TASK TO COMPLETE: Output the lines of the records from the one containing "Click the heart icon to favorite the photo" through the last, both ends included. Leave pictures out.
Start of MATERIAL PROVIDED
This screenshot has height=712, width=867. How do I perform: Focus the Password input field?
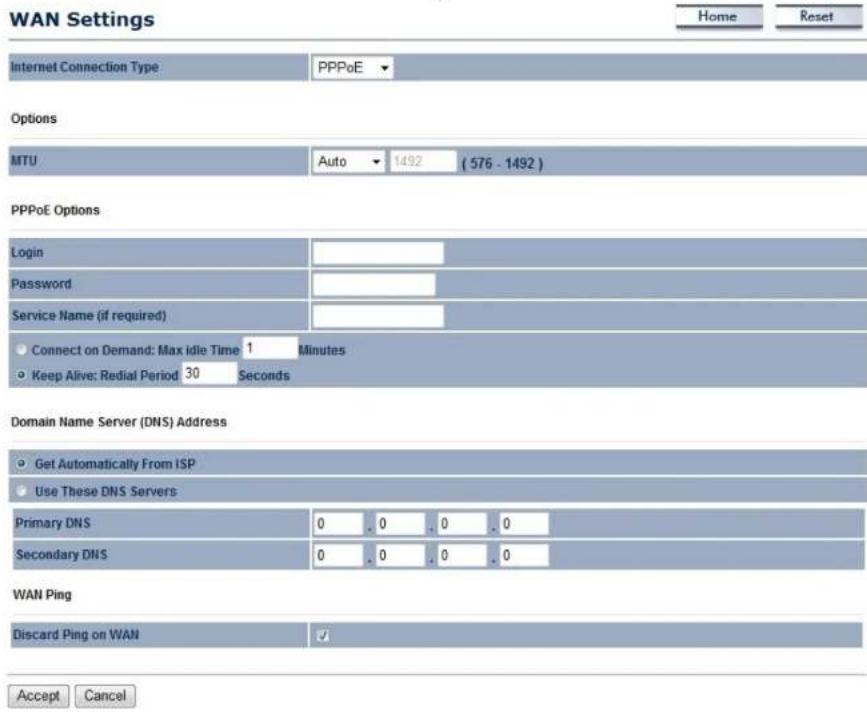pos(374,285)
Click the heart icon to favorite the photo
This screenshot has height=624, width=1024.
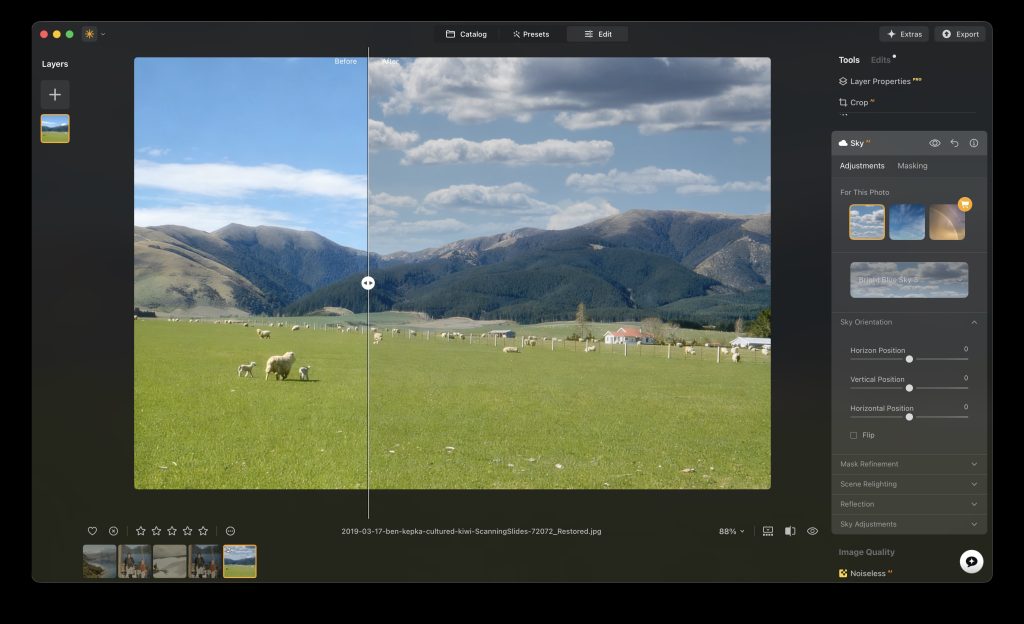pyautogui.click(x=91, y=531)
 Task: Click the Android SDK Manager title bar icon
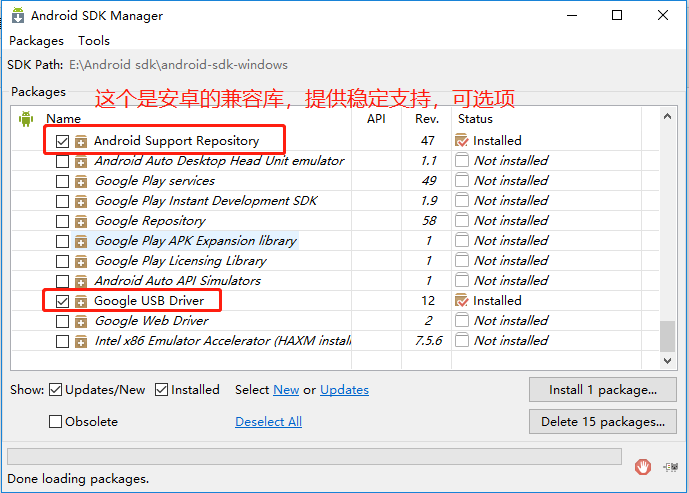(18, 15)
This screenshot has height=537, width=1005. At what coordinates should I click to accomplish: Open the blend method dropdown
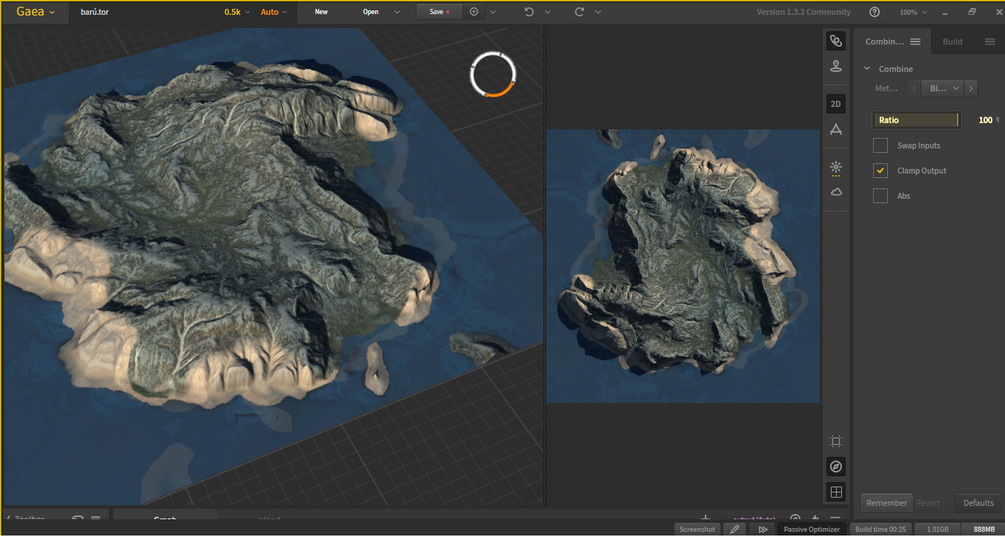tap(942, 88)
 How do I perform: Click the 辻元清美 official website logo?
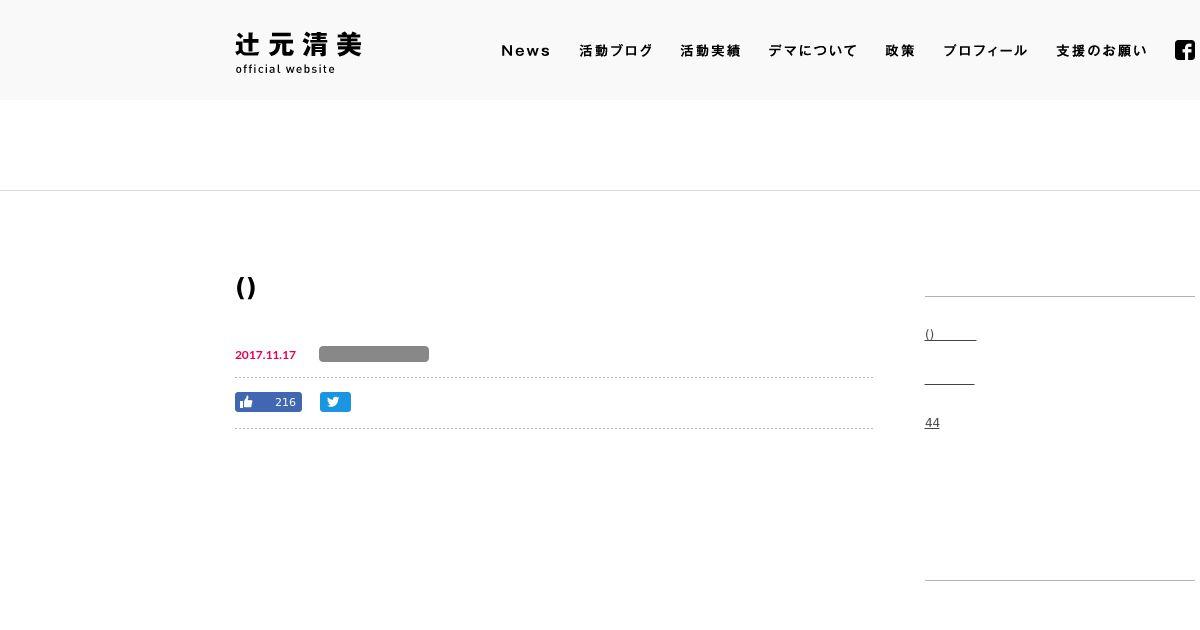coord(298,53)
End of MATERIAL PROVIDED
SOLVED PROBLEM:
Click the heart icon to favorite the photo
This screenshot has height=624, width=1024.
pyautogui.click(x=91, y=531)
 Task: Click the Android SDK Manager title bar icon
(18, 15)
This screenshot has height=537, width=1005. At what coordinates should I click to accomplish: Open the blend method dropdown
tap(942, 88)
 How do I perform: Click the 辻元清美 official website logo?
coord(298,53)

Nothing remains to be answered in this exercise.